We’re at lower altitudes than when we arrived in Cuzco, but with Machu Picchu at 6-8000 ft, the sun is still strong, so the morning preparations include sunscreen (in case it turns sunny) and mosquito repellent.
A combination which will, by the way, strip the color right off the ubiquitous water bottle by the sink (for drinking and tooth brushing, etc). Which becomes noticeable immediately if one then touches their face leaving a pronounced bright blue smear.
Sigh. Scrub. Start over.
And then, just in case the day isn’t interesting enough, lock oneself out of the room while placing the luggage outside.
Yeah, good start.
Breakfast is basic, but I’m not a breakfast person anyway. Anyway, we are all so excited for what the day will hold!
Urubamba is just 15 minutes from the train. The Machu Picchu Express takes us 1.5 hours to the town just below the site, and then buses take us up a series of switchbacks by which we ascend the next 2000 feet up to the base of Machu Picchu. Cloud cover threatens to obliterate views, and in fact our first glimpses of the surrounding mountains are sometimes lost behind the clouds.

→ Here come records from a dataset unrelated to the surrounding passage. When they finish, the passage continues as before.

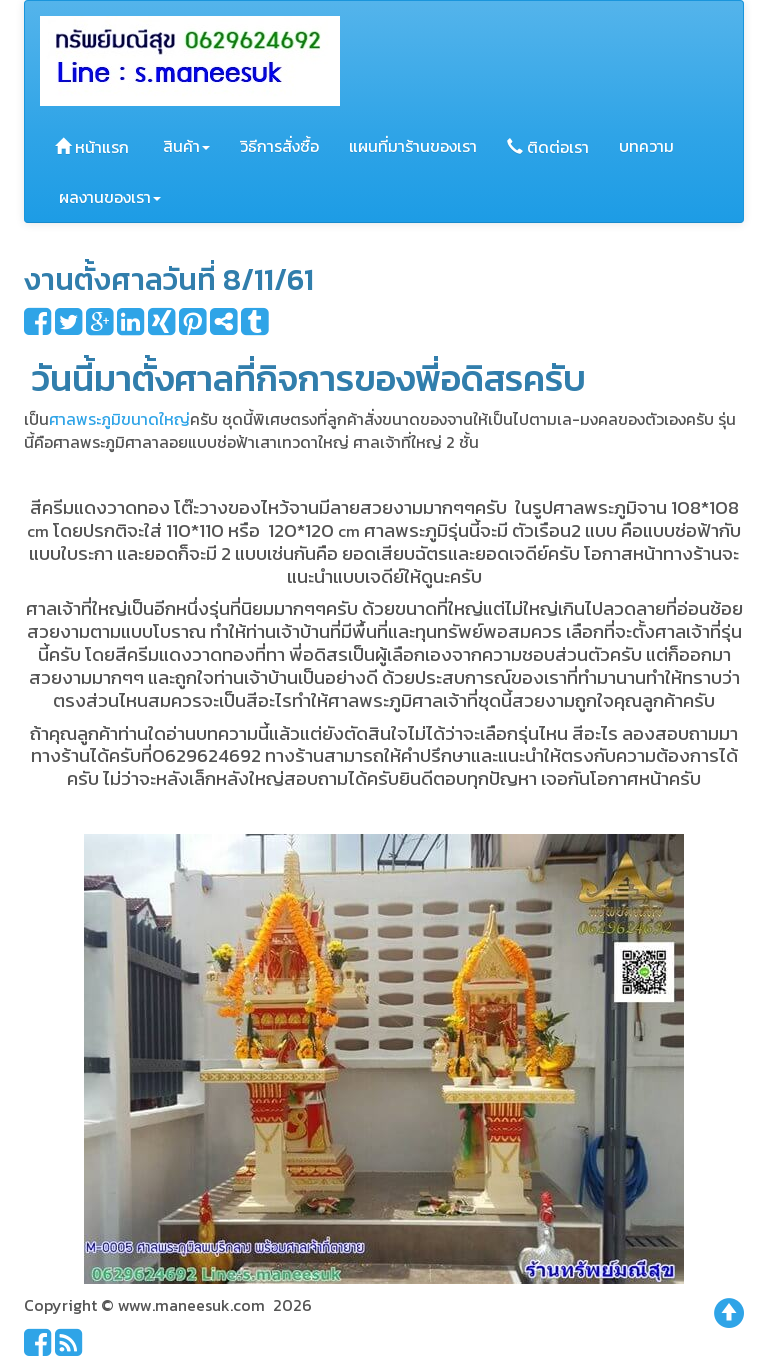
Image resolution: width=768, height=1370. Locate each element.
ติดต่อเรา (548, 147)
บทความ (646, 146)
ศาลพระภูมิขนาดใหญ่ (119, 419)
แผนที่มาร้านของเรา (413, 146)
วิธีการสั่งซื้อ (279, 146)
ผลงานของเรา (108, 197)
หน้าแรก (92, 147)
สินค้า (184, 146)
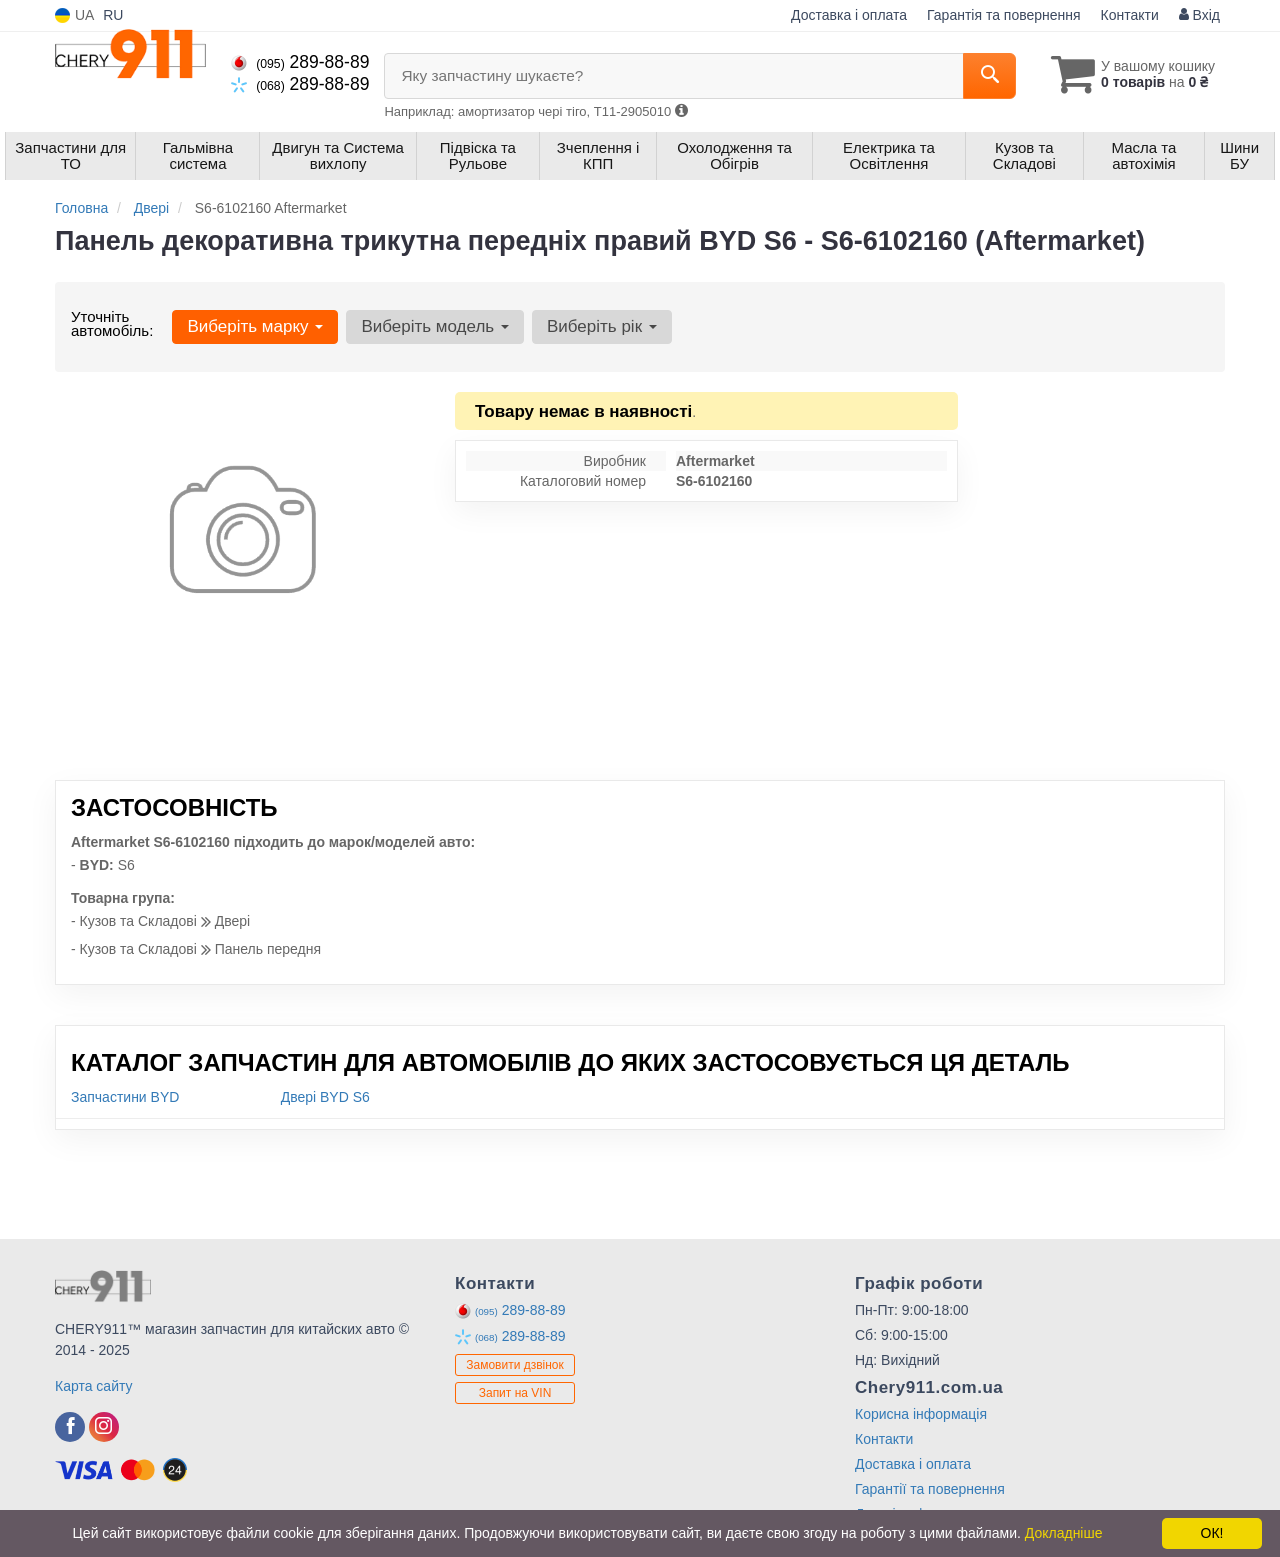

We see it, as we’ve seen it in pictures , but the actual scale of it is impossible to describe.
We are taken on a tour of the major areas of the site – as the weather turns first to rain then sun – and then some of us opt to hike up higher to get another view…
Thank goodness the Spanish explorers and colonists didn’t find this place, or they’d have built over it or used it as a quarry for building elsewhere, as they did with other sites.
After an amazing morning exploring the site – the size and the precision of the building both amazing, and my pictures can’t convey it – we descend back into town for lunch (I try a bite of the alpaca steak someone orders, just for the experience – not bad), the return train to Urabamba, and the transfer to our buses to get to our hotel in Cusco, over 2 hours away.
I expect but fail to sleep en route. It is dark by the time we arrive.
When we get there, we are at our discretion for dinner. Some go into town for nightlife or to see the plaza. A handful of us go to a local restaurant nearby. Pat, Ron and I have dinner together. At a nearby table Christie (who arrives well before us or we’d have her join us) orders the baked cuye (guinea pig, a local delicacy). It is presented, positioned on its hind legs, whole, teeth staring her down, with a carved tomato on its head like a helmet.
I suspect we enjoy our dinner more than she does, but she has an unforgettable experience and the picture to prove it!
Back at the hotel for the night, I have multiple tours for tomorrow, so I try to get some sleep (mostly succeeding until the restaurant downstairs opens in the small hours of morning and the staff elevator beside my room comes into heavy use… combined with the banging on a door of another guest on another tour, who has apparently overslept their planned departure.)